Stored items.
++++++++++
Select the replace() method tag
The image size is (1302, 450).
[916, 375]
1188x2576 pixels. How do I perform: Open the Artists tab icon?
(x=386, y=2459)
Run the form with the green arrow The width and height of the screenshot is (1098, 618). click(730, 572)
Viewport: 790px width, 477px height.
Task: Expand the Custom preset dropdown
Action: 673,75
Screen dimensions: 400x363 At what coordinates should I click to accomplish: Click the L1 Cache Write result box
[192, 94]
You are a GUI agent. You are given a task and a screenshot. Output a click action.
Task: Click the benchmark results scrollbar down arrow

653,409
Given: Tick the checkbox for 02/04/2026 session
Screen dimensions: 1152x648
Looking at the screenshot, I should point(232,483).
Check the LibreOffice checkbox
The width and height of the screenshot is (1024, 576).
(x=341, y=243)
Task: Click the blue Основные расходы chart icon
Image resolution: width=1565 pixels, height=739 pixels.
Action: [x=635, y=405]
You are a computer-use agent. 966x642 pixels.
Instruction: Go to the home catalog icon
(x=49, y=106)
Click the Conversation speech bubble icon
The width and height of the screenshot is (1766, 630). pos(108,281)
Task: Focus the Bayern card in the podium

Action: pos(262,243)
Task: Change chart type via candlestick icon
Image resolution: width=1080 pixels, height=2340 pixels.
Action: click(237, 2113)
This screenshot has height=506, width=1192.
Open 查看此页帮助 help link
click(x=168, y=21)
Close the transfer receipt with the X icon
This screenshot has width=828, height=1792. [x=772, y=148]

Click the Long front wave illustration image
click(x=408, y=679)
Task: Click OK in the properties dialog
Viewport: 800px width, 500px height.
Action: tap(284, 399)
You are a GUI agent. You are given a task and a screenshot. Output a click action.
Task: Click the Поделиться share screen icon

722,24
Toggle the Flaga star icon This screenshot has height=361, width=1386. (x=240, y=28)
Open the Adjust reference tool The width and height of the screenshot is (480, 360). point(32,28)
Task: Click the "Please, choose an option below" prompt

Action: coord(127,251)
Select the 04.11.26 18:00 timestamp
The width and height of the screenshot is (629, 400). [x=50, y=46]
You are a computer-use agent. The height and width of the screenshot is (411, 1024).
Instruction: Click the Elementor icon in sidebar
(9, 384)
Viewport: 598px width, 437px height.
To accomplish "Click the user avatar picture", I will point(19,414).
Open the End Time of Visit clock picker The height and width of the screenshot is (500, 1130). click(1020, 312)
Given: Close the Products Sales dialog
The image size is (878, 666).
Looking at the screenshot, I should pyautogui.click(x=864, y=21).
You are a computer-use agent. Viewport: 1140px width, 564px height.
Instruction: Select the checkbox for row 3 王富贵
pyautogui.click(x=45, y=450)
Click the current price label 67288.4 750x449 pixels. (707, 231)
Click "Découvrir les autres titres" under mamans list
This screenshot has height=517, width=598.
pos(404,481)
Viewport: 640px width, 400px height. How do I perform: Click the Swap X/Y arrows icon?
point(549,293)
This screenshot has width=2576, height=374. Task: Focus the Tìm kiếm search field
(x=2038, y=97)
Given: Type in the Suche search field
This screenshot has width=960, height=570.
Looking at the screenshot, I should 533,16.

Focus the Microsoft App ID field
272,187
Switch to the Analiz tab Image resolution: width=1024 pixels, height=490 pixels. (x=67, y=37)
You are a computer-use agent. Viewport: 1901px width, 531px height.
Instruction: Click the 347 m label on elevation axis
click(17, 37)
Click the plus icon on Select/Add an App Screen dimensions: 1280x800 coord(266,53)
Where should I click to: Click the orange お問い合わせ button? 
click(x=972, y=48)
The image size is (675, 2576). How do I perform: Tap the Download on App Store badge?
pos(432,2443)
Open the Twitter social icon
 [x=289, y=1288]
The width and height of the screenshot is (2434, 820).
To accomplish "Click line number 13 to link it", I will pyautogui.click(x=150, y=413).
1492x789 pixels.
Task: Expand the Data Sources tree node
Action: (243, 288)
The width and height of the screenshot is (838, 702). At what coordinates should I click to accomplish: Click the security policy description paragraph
++++++++++
EXERCISE AIM. Nothing in the entries may be left out; each line is to be output exactly.

OUTPUT OF THE TASK.
Select the replace() method tag
The image size is (1302, 450).
[916, 375]
1188x2576 pixels. How do I perform: Open the Artists tab icon?
(x=386, y=2459)
Run the form with the green arrow The width and height of the screenshot is (1098, 618). click(730, 572)
Viewport: 790px width, 477px height.
Task: Expand the Custom preset dropdown
Action: 673,75
Screen dimensions: 400x363 At what coordinates should I click to accomplish: Click the L1 Cache Write result box
[192, 94]
You are a GUI agent. You are given a task and a screenshot. Output a click action.
Task: Click the benchmark results scrollbar down arrow

653,409
Given: Tick the checkbox for 02/04/2026 session
Screen dimensions: 1152x648
Looking at the screenshot, I should point(232,483).
Check the LibreOffice checkbox
The width and height of the screenshot is (1024, 576).
(x=341, y=243)
Task: Click the blue Основные расходы chart icon
Image resolution: width=1565 pixels, height=739 pixels.
Action: [x=635, y=405]
You are a computer-use agent. 966x642 pixels.
Instruction: Go to the home catalog icon
(x=49, y=106)
Click the Conversation speech bubble icon
The width and height of the screenshot is (1766, 630). pos(108,281)
Task: Focus the Bayern card in the podium

Action: pos(262,243)
Task: Change chart type via candlestick icon
Image resolution: width=1080 pixels, height=2340 pixels.
Action: click(237, 2113)
This screenshot has height=506, width=1192.
Open 查看此页帮助 help link
click(x=168, y=21)
Close the transfer receipt with the X icon
This screenshot has width=828, height=1792. [x=772, y=148]

Click the Long front wave illustration image
click(x=408, y=679)
Task: Click OK in the properties dialog
Viewport: 800px width, 500px height.
Action: tap(284, 399)
You are a GUI agent. You are given a task and a screenshot. Output a click action.
Task: Click the Поделиться share screen icon

722,24
Toggle the Flaga star icon This screenshot has height=361, width=1386. (x=240, y=28)
Open the Adjust reference tool The width and height of the screenshot is (480, 360). point(32,28)
Task: Click the "Please, choose an option below" prompt

Action: coord(127,251)
Select the 04.11.26 18:00 timestamp
The width and height of the screenshot is (629, 400). [x=50, y=46]
You are a computer-use agent. The height and width of the screenshot is (411, 1024).
Instruction: Click the Elementor icon in sidebar
(9, 384)
Viewport: 598px width, 437px height.
To accomplish "Click the user avatar picture", I will point(19,414).
Open the End Time of Visit clock picker The height and width of the screenshot is (500, 1130). click(1020, 312)
Given: Close the Products Sales dialog
The image size is (878, 666).
Looking at the screenshot, I should pyautogui.click(x=864, y=21).
You are a computer-use agent. Viewport: 1140px width, 564px height.
Instruction: Select the checkbox for row 3 王富贵
pyautogui.click(x=45, y=450)
Click the current price label 67288.4 750x449 pixels. (707, 231)
Click "Découvrir les autres titres" under mamans list
This screenshot has height=517, width=598.
pos(404,481)
Viewport: 640px width, 400px height. How do I perform: Click the Swap X/Y arrows icon?
point(549,293)
This screenshot has width=2576, height=374. Task: Focus the Tìm kiếm search field
(x=2038, y=97)
Given: Type in the Suche search field
This screenshot has width=960, height=570.
Looking at the screenshot, I should 533,16.

Focus the Microsoft App ID field
272,187
Switch to the Analiz tab Image resolution: width=1024 pixels, height=490 pixels. (x=67, y=37)
You are a computer-use agent. Viewport: 1901px width, 531px height.
Instruction: Click the 347 m label on elevation axis
click(17, 37)
Click the plus icon on Select/Add an App Screen dimensions: 1280x800 coord(266,53)
Where should I click to: Click the orange お問い合わせ button? 
click(x=972, y=48)
The image size is (675, 2576). How do I perform: Tap the Download on App Store badge?
pos(432,2443)
Open the Twitter social icon
 [x=289, y=1288]
The width and height of the screenshot is (2434, 820).
To accomplish "Click line number 13 to link it", I will pyautogui.click(x=150, y=413).
1492x789 pixels.
Task: Expand the Data Sources tree node
Action: (243, 288)
The width and height of the screenshot is (838, 702). At what coordinates should I click to accomplish: Click the security policy description paragraph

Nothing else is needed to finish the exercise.